Geospatial technologies are tools which allow users to geographically map and analyse locational data. This data is typically gathered from sources such as: census resources, satellite imagery, weather data, drawn images and social media, among others.
In order to fully incentivise and utilise collected data for academic work, it is key to ensure that the data is presented in a beneficial clear way, shared, analysed, and combined with relevant contexts and sources in appropriate contexts.
After your data collection, you may start with a structured table of your findings like the below. However, it is more difficult to infer meaning from this, as the data is not clarified into an explicit visualised form. The tabular example below contains data on libraries within Newcastle, their number of PCs and their exact location. We can see that the data is relatively unclear within this structure.
The Compass platform can allow you to automatically map out the locations of the libraries into a geospatial form which clearly presents their whereabouts on the map.

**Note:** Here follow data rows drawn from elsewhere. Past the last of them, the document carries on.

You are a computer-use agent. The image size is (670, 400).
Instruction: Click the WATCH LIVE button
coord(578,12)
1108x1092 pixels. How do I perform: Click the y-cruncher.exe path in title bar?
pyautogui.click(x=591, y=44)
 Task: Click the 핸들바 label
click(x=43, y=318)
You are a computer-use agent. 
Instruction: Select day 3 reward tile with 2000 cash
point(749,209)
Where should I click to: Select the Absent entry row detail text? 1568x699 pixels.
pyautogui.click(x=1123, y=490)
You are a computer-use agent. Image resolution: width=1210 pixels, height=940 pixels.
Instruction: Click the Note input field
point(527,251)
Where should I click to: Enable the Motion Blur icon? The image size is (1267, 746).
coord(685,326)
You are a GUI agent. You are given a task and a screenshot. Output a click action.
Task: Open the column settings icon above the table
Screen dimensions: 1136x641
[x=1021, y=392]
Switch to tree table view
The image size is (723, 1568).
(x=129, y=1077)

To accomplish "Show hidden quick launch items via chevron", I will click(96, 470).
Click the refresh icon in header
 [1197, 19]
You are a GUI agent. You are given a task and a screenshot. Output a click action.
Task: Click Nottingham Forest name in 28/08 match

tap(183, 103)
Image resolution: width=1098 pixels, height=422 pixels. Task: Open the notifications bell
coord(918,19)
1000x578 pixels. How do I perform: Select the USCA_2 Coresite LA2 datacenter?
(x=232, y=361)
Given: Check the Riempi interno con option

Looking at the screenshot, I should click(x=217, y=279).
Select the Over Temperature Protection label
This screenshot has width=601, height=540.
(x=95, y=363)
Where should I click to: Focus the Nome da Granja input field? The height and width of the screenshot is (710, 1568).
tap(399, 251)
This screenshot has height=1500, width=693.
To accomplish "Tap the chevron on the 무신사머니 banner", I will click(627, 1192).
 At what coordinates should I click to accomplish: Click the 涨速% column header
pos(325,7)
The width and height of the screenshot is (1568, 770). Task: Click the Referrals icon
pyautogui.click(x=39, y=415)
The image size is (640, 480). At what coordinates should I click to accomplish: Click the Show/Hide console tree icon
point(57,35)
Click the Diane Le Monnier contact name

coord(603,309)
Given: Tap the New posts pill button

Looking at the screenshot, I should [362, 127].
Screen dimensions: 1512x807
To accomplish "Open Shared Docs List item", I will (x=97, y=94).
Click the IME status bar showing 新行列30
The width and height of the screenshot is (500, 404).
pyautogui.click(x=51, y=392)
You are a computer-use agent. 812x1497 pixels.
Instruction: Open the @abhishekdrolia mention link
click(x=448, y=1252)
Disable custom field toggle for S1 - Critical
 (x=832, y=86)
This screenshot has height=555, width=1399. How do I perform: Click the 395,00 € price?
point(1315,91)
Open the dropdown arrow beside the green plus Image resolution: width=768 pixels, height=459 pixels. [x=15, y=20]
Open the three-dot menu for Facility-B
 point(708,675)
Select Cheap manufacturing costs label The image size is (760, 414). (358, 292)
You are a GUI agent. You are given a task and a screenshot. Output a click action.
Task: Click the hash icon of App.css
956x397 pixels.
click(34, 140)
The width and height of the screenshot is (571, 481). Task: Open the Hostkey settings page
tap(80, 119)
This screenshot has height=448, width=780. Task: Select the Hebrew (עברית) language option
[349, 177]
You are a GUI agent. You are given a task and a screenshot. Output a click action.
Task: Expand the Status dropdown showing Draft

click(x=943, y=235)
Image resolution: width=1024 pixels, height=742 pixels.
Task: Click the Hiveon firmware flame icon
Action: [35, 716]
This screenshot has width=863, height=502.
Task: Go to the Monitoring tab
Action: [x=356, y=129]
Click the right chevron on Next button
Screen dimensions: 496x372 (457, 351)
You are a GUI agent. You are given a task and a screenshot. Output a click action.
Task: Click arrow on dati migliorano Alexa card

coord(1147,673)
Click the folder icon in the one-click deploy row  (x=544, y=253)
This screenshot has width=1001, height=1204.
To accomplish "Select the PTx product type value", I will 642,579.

Data visualisation allows us to represent both the data values and the location within the map to further communicate through it. For example, the below demonstrates that the City Library has a substantial number of PCs. This highlights its location geospatially, allowing us to visualise the quantifiable features in a logical clear way. The predetermined colours rank the data within the range of the minimum and maximum values.
In analysing the data, we can combine different datasets. Such as the Newcastle wards and the public libraries to aggregate the data and allow us to understand how each region is being provided essential services.
The following colour coding allows us to determine quickly which areas are well provisioned and, subsequently, which are underperforming. Therefore, Slingshot’s geospatial technology has automatically and quickly mapped out the data into a simply presented form, allowing us to draw fast conclusions from multiple datasets. It also allows us to analyse the geospatial data, applying relevant criteria and simulating tests.